= What you should do =
Please count how many lines in the listing below contain the string "coordinates", matching case exactly, and give only that number.

___ Supplied material

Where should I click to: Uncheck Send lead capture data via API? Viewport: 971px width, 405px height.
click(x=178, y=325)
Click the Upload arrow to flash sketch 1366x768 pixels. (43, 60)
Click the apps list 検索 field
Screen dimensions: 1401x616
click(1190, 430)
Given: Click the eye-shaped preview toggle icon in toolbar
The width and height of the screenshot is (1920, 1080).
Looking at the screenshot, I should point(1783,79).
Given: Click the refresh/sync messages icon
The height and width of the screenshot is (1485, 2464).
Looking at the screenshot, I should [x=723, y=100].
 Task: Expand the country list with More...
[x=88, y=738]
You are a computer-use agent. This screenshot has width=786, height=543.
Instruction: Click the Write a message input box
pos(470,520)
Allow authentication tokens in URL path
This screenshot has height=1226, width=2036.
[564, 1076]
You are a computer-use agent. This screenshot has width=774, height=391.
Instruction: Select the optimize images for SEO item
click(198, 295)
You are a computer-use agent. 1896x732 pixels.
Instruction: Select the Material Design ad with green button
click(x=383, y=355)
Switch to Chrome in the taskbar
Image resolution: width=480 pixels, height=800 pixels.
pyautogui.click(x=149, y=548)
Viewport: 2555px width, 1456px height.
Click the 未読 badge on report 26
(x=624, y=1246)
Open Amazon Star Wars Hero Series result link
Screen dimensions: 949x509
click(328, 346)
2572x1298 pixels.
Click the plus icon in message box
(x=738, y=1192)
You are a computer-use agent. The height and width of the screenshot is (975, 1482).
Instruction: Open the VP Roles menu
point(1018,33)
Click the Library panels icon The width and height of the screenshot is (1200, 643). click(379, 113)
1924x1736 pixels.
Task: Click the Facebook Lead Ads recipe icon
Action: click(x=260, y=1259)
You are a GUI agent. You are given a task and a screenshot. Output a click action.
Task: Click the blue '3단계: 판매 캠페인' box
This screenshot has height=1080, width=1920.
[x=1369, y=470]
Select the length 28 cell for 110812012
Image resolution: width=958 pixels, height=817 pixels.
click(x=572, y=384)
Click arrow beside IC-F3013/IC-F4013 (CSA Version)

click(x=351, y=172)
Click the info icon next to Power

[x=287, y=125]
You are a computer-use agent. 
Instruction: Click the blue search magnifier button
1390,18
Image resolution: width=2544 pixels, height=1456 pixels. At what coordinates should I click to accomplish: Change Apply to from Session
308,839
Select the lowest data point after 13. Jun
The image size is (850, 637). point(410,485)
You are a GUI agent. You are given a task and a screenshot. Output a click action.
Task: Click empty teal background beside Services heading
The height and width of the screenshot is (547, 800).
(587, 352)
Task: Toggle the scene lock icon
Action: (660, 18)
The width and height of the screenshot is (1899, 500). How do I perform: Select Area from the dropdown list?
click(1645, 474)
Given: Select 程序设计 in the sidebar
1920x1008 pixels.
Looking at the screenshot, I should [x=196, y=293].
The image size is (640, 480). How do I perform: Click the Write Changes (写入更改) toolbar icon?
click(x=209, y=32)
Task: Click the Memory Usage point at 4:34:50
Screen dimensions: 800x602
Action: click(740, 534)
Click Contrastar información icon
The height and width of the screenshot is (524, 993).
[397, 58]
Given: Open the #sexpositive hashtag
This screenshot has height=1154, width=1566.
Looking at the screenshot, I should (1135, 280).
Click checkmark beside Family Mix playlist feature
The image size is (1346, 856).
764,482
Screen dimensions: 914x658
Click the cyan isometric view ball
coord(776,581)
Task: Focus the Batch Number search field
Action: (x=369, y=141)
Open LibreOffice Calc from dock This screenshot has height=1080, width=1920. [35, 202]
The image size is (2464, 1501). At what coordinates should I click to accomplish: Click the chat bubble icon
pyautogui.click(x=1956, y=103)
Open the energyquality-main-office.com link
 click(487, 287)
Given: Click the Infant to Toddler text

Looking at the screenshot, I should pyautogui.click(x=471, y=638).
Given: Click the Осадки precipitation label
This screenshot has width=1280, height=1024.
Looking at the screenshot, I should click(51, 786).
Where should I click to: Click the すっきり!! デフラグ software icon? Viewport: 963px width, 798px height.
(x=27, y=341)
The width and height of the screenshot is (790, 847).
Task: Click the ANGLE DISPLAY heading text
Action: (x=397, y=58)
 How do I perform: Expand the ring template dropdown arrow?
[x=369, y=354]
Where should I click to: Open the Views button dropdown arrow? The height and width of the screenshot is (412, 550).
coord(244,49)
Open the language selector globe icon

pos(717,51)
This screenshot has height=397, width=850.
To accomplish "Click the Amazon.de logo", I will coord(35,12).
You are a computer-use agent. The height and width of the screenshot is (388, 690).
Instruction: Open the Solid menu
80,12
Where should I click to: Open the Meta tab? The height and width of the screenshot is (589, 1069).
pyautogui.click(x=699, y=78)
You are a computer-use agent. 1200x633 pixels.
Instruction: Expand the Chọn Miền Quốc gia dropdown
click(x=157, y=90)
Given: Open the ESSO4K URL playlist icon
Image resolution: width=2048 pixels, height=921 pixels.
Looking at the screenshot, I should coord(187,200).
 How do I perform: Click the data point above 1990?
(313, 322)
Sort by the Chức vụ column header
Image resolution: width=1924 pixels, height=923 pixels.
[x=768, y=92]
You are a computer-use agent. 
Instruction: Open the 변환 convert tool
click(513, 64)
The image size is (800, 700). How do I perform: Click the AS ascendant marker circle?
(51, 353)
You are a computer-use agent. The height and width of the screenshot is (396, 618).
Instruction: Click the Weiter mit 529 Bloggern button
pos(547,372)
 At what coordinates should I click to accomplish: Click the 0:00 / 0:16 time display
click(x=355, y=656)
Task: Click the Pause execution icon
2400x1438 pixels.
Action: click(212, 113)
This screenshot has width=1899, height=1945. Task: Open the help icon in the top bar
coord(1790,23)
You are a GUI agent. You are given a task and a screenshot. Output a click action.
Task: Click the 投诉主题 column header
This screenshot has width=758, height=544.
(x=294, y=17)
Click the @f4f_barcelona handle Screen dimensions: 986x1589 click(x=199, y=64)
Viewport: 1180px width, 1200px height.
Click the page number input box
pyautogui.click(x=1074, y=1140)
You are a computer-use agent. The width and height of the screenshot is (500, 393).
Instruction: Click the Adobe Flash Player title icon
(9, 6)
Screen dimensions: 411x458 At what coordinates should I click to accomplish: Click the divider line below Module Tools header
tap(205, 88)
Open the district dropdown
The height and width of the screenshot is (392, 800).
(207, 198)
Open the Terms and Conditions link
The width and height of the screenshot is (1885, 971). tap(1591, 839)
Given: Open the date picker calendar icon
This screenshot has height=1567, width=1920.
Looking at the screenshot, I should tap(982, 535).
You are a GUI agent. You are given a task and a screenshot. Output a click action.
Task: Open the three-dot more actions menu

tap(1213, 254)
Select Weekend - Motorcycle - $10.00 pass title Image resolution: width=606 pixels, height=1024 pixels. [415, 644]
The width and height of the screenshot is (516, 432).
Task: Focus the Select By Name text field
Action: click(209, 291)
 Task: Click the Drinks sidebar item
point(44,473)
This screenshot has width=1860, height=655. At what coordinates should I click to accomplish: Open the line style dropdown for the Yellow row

______

= Exercise response =
5